TEKS BACAAN
::::::::::

Sebab, menambahkan Jokowi, kelapa sawit sangat dekat dengan upaya pengentasan kemiskinan, mempersempit gap pembangunan, serta pembangunan ekonomi yang inklusif. Bahkan saat ini terdapat 17 juta orang Indonesia yang hidupnya, baik langsung maupun tidak langsung, terkait dengan kelapa sawit, di mana 42 persen lahan perkebunan kelapa sawit dimiliki oleh petani kecil.
Oleh karena itu, dalam pidatonya Presiden Jokowi meminta agar diskriminasi terhadap kelapa sawit di Uni Eropa segera dihentikan. Sejumlah sikap dan kebijakan yang dianggap merugikan kepentingan ekonomi dan merusak citra negara produsen sawit juga harus dihilangkan.
Disisi lain Presiden Jokowi juga menyampaikan bahwa Indonesia sangat paham pentingnya isu sustainability (Keberlanjutan). “Oleh karena itu, berbagai kebijakan terkait sustainability telah diambil, termasuk pemberlakuan sertifikat Indonesian Sustainablepalm oil(ISPO),”ucap Presiden Jokowi.
Hal senada diungkapkan Menteri Perdagangan Enggartiasto Lukito bahwa pihaknya akan mendukung industrialisasi kelapa sawit. Bahkan, dalam menghadapi persaingan dagang minyak nabati global.
“Eropa ganggu palm oil, kita bisa ganggu susu bubuk.” tegas Enggartiasto dalam acara 13th Indonesian palm oil Conference (IPOC) 2017 yang mengangkat tema “Growth through Productivity Partnership with Smallholders”.
Lebih lanjut, Enggartiasto menyangsikan kekuatan Eropa bila menghadapi perlawanan Indonesia dalam hal perdagangan global. Hal ini karena kebutuhan akan minyak nabati semakin tinggi, dan hanya kelapa sawit yang bisa mengisi tingginya permintaan. “Apa jadinya mereka jika kita tak ekspor sawit,” tegas Enggartiasto.

::::::::::

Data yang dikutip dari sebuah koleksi
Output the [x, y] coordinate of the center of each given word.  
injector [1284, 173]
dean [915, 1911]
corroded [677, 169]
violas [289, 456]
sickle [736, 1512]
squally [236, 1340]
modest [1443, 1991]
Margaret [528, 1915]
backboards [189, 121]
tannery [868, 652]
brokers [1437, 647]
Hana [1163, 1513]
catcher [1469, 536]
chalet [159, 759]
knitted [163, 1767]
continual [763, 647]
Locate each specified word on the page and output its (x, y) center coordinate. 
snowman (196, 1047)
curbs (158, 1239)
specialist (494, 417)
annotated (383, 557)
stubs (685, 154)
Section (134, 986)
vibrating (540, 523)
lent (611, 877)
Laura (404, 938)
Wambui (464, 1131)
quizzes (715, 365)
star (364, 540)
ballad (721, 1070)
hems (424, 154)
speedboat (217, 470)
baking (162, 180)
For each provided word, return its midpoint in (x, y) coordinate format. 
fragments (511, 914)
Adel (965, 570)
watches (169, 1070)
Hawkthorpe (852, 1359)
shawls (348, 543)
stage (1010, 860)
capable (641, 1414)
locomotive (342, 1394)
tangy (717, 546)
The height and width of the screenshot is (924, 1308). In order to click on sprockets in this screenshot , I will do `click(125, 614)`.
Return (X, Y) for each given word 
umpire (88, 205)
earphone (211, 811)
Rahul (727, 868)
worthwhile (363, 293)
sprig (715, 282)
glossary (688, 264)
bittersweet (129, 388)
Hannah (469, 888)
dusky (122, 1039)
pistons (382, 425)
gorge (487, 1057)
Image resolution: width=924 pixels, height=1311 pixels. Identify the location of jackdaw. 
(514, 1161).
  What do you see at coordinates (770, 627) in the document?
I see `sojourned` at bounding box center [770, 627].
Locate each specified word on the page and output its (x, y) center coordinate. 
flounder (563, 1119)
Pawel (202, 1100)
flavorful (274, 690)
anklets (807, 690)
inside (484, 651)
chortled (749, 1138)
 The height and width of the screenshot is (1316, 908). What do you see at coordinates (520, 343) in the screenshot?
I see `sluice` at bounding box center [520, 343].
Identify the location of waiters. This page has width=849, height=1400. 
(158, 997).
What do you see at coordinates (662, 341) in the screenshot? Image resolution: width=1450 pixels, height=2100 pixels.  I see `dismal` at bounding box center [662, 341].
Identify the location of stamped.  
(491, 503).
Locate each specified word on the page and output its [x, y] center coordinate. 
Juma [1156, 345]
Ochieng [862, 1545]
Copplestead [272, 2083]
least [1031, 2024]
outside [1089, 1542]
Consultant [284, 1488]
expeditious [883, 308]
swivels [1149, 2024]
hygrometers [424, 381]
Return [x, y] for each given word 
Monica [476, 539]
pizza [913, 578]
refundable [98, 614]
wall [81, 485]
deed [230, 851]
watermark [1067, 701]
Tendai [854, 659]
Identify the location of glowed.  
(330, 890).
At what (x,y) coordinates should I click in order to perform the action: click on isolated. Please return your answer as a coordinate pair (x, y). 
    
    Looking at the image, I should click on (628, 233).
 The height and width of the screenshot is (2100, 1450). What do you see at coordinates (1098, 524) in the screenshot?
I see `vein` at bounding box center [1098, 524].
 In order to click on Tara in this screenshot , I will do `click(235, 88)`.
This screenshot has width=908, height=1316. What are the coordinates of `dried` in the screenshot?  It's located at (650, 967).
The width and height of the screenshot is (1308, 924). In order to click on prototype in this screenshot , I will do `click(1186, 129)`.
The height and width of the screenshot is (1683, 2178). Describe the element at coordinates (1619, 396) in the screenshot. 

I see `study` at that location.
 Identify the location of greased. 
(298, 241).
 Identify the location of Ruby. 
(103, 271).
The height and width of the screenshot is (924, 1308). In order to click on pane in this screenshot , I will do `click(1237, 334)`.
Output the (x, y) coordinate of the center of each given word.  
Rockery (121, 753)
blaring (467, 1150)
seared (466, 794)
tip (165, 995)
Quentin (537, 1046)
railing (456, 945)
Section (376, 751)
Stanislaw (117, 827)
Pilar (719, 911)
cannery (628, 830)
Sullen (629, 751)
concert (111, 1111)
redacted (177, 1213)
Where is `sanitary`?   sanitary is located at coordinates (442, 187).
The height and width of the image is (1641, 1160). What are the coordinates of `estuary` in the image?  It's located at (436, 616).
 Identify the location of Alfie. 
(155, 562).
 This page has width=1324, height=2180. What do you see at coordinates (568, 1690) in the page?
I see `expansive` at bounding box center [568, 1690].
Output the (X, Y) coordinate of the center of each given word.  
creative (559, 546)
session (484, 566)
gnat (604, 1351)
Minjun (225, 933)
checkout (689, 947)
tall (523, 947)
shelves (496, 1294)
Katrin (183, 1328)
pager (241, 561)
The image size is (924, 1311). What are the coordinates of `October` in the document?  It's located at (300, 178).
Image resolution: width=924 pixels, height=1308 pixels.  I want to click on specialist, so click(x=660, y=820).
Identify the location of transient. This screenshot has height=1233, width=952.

::::::::::

TERAPKAN ISI BACAAN
• A. Menurut teks tentang kelapa sawit, berapa persen lahan perkebunan kelapa sawit yang dimiliki oleh petani kecil?
• B. Lanjutkan teks tentang kelapa sawit mulai dari kalimat sesudah kutipan terakhir Enggartiasto.

JAWABAN ANDA
• A. 42 persen.

• B.
Disisi lain, Enggartiasto menjelaskan, hanya kelapa sawitlah yang taat aturan dan memiliki sertifikat sustainable. Terbukti, berdasarkan catatan Komisi Indonesian Sustainable palm oil (ISPO) jumlah pelaku usaha yang menerima sertifikat ISPO terus bertambah yaitu mencapai 306 pelaku usaha dengan luas total 1.882.075,85 hektar dengan total produksi Crude palm oil(CPO) 8.147.013,63 ton. Ini artinya jumlah kepedulian pelaku usaha terkait pentingnya menerapkan sustainable semakin tinggi.
“Jadi kelapa sawit di Indonesia paling taat aturan. Bahkan kelapasawitjuga telah berkembang dari skala kecil menjadi komoditas paling berkontribusi pada perekonomian Indonesia,” papar Enggartiasto.
Besarnya kontribusi kelapa sawit pada perekonomian, Enggartiasto mengatakan, dapat dilihat dari fakta-fakta bahwa kelapa sawit merupakan sumber pendapatan ekspor terbesar di Indonesia, yang kini mencapai USS 15 juta per Agustus 2017. Demikian juga dengan kontribusi sawit terhadap pembukaan lapangan pekerjaan.
Melihat hal ini maka sudah sewajarnya jika semua pihak memperkuat kolaborasi dan menghadapi kampanye negatif. Pemerintah pun, akan terus melakukan mediasi dengan negara-negara lain agar kelapa sawit dapat diterima dan diperlakukan secara adil di pasar internasional. Diantaranya yaitu dengan melakukan langkah guna membangun kelapa sawit berkelanjutan melalui penguatan ISPO.
“Maka yang kita butuhkan adalah kolaborasi kuat di antara berbagai pemangku kepentingan untuk mengatasi isu-isu seputar kelapa sawit,” ujar Enggar.
Mendengar hal tersebut, menurut Ketua Umum Gabungan Pengusaha KelapasawitIndonesia (GAPKI), Joko Supriyono, Presiden Jokowi memang sangat memahami komoditas kelapa sawit yang saat ini sebagai penyumbang devisa negara dengan nilai devisa di atas Rp 200 triliun.
“Bahkan kelapa sawit telah membuktikannya sebagai komoditas yang mampu berperan untuk pengentasan kemiskinan dan pembangunan daerah pinggiran,” tutur Joko.
Tidak hanya itu, Joko membenarkan bahwa ditingkat global pun kelapa sawit Indonesia berhasil menguasai pangsa pasar dunia.Tampil sebagai nomor satu, tetapi terus mendapat hambatan perdagangan yang tidak fair (adil) dan diskriminatif dari Eropa dan Amerika Serikat. Artinya diskriminasi ini hanyalah sebagai persaingan bisnis.
“Jadi sudah tepatlah Presiden membela kepentingan nasional terhadap komoditas unggulan ekspor Indonesia ini,” pungkas Joko.